Please begin at the line that has "Click the answer row containing h = 2A/b" and stop after the line that has "click(x=989, y=620)", and write those records out again with "Instruction" switched to "Task" and nothing else changed. Leave the pictures out.

§ §

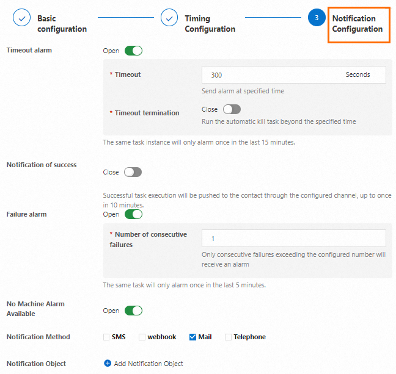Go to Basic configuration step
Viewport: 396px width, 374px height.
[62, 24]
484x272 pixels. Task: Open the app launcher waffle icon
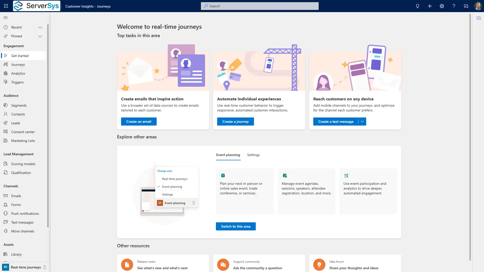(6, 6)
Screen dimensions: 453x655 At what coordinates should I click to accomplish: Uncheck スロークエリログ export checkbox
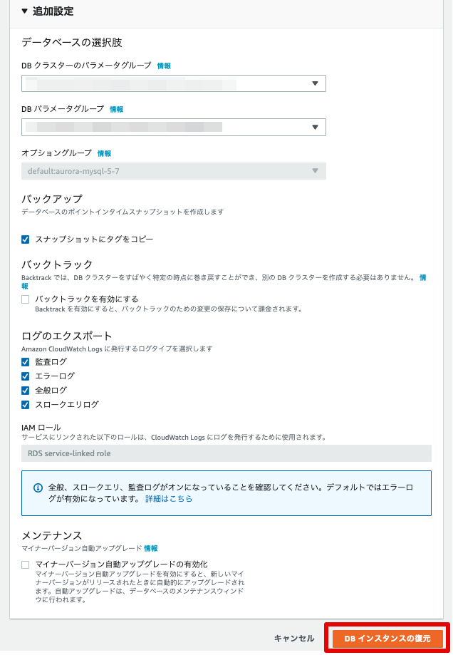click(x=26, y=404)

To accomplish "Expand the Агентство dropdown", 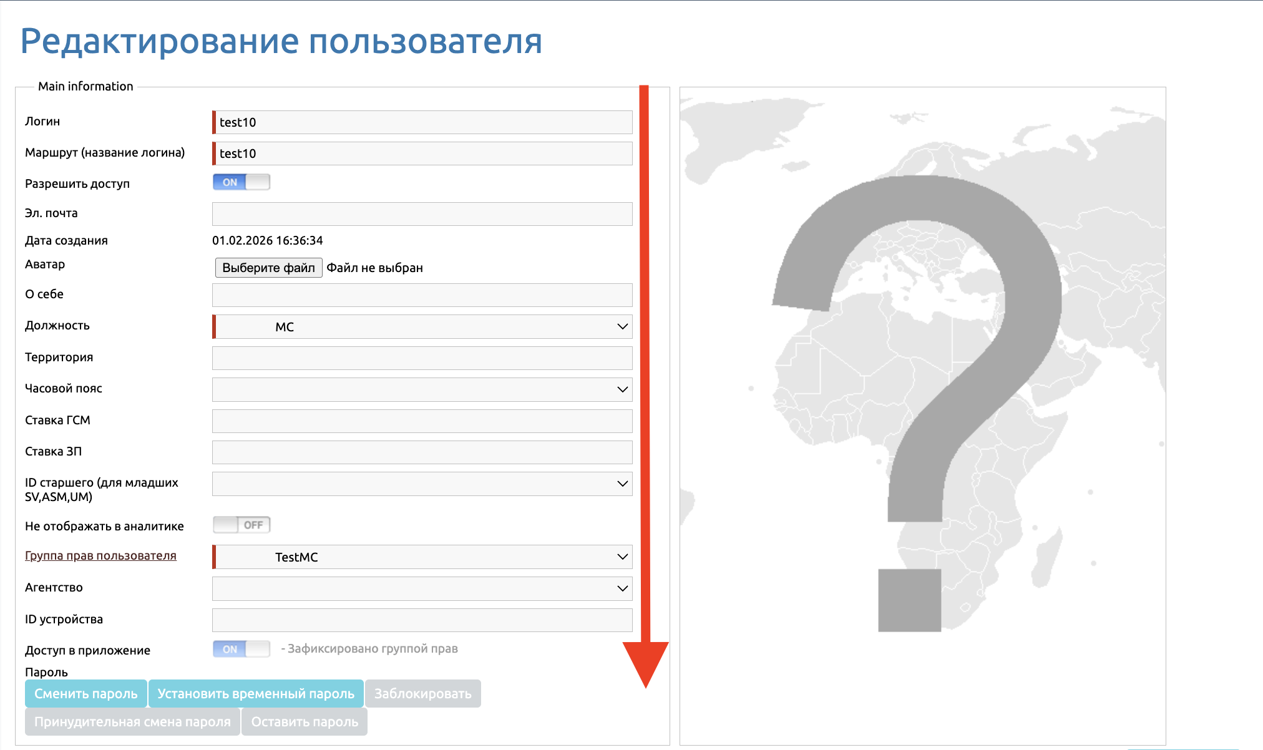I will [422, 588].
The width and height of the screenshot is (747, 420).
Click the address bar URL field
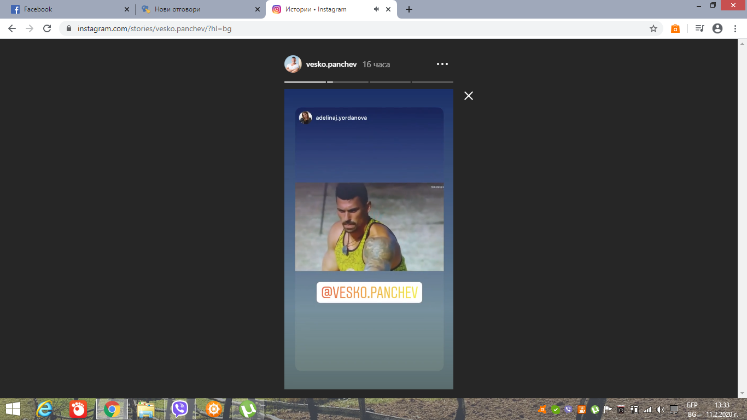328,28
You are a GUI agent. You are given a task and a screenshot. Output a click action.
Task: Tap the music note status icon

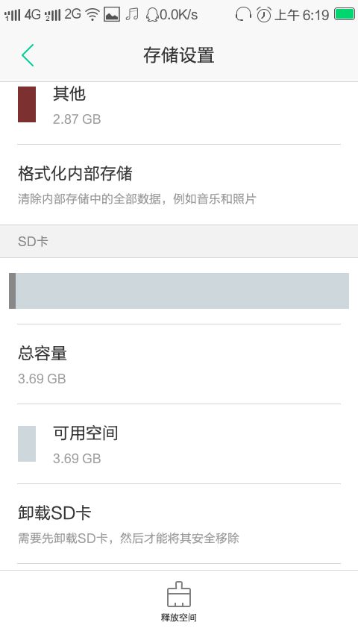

§ §

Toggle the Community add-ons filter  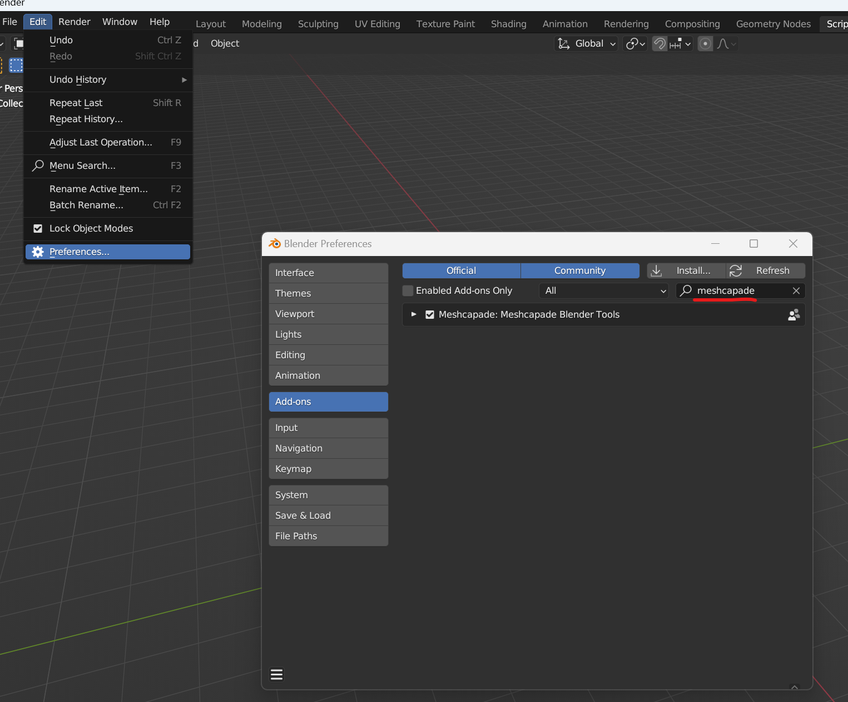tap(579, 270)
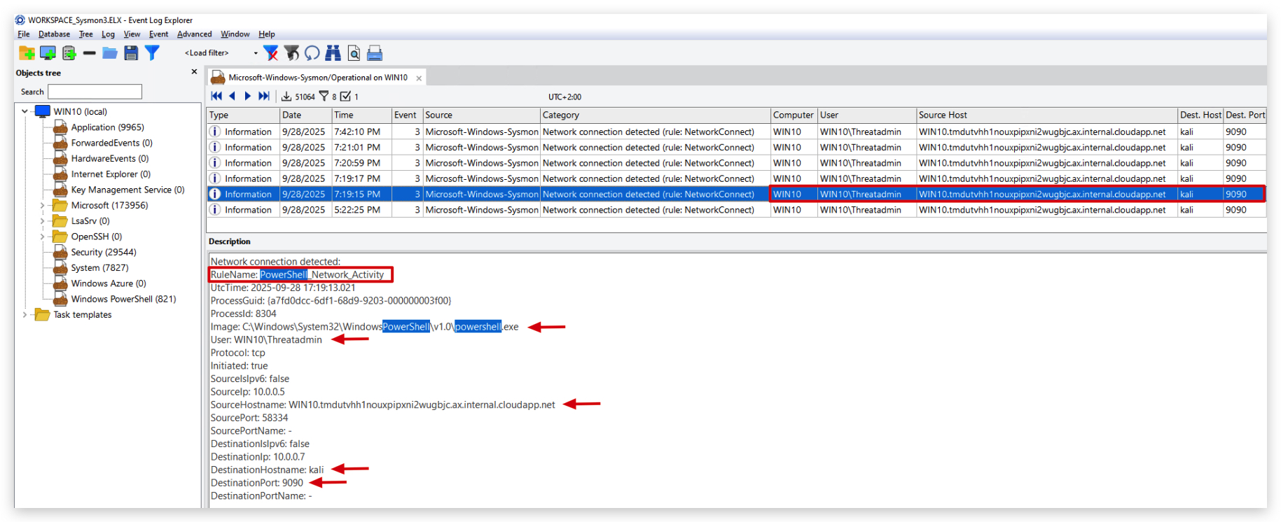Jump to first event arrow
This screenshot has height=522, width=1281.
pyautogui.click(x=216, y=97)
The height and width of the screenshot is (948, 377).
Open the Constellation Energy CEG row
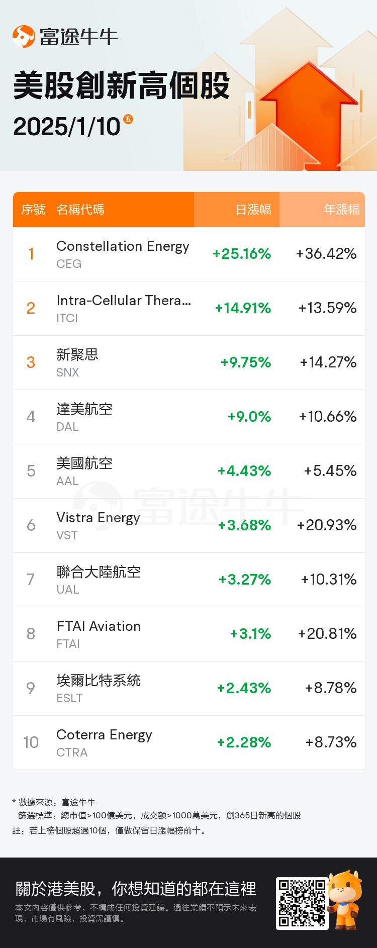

§ §

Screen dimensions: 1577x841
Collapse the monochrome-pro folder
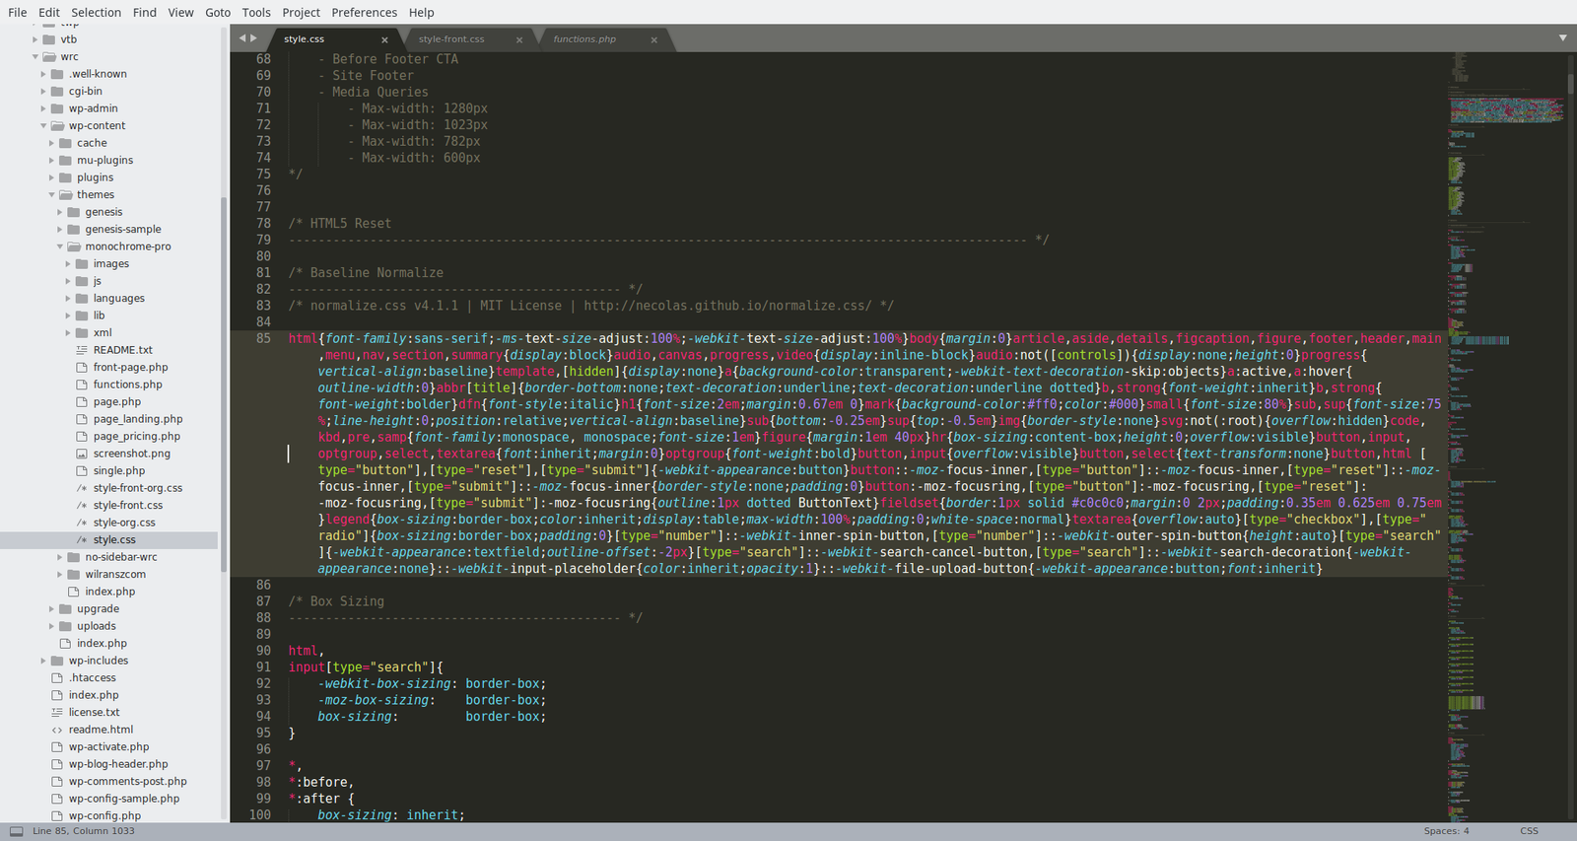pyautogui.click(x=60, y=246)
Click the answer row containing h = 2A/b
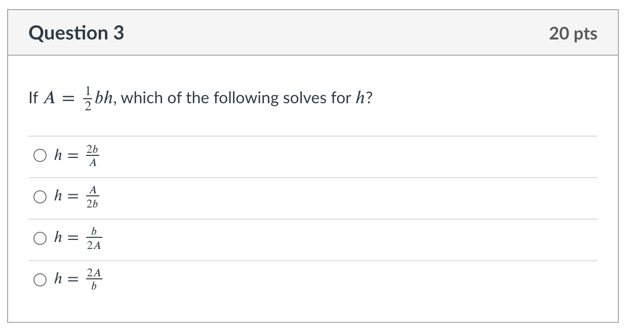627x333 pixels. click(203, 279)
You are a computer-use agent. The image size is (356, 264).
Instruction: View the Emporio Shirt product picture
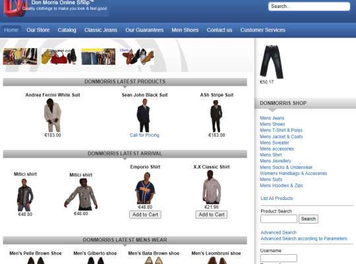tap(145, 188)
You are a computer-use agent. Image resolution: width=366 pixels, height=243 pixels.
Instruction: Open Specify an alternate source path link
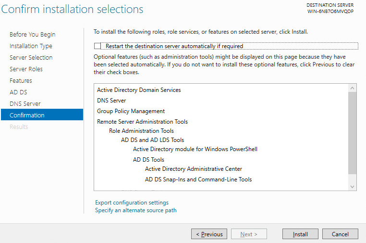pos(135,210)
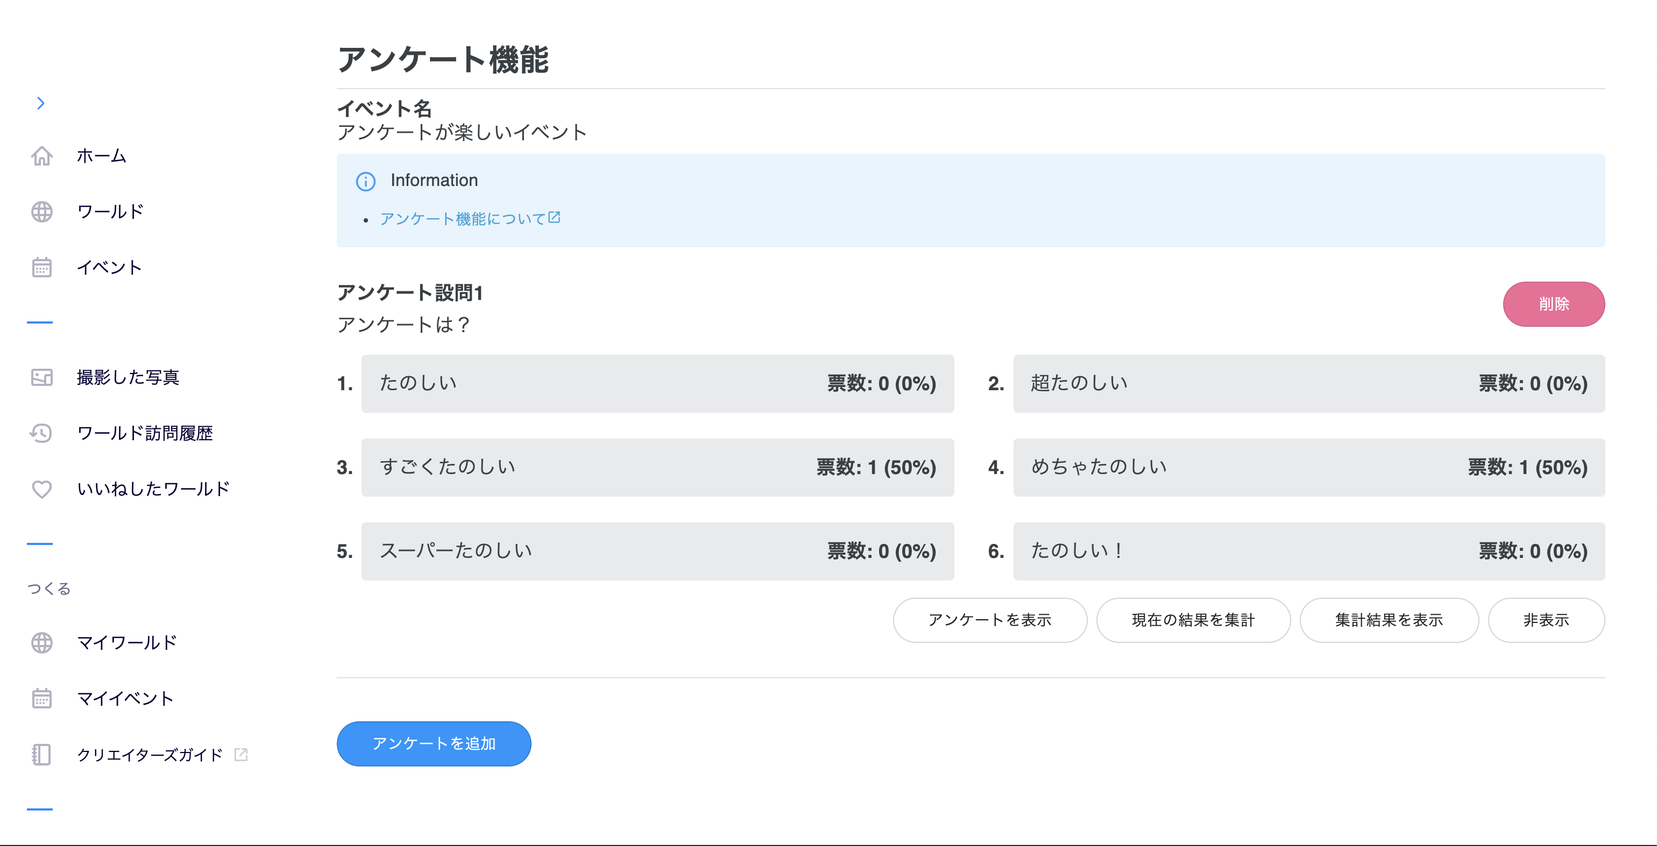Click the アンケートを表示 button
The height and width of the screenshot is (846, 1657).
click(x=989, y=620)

§ §

[Solution for this task]:
Click the answer row containing h = 2A/b
627x333 pixels. click(203, 279)
You are a computer-use agent. The image size is (356, 264).
Task: View the Emporio Shirt product picture
tap(145, 188)
You are a computer-use agent. Image resolution: width=366 pixels, height=243 pixels.
Task: Open Specify an alternate source path link
pos(135,210)
Click the アンケートを表示 button
The height and width of the screenshot is (846, 1657).
click(x=989, y=620)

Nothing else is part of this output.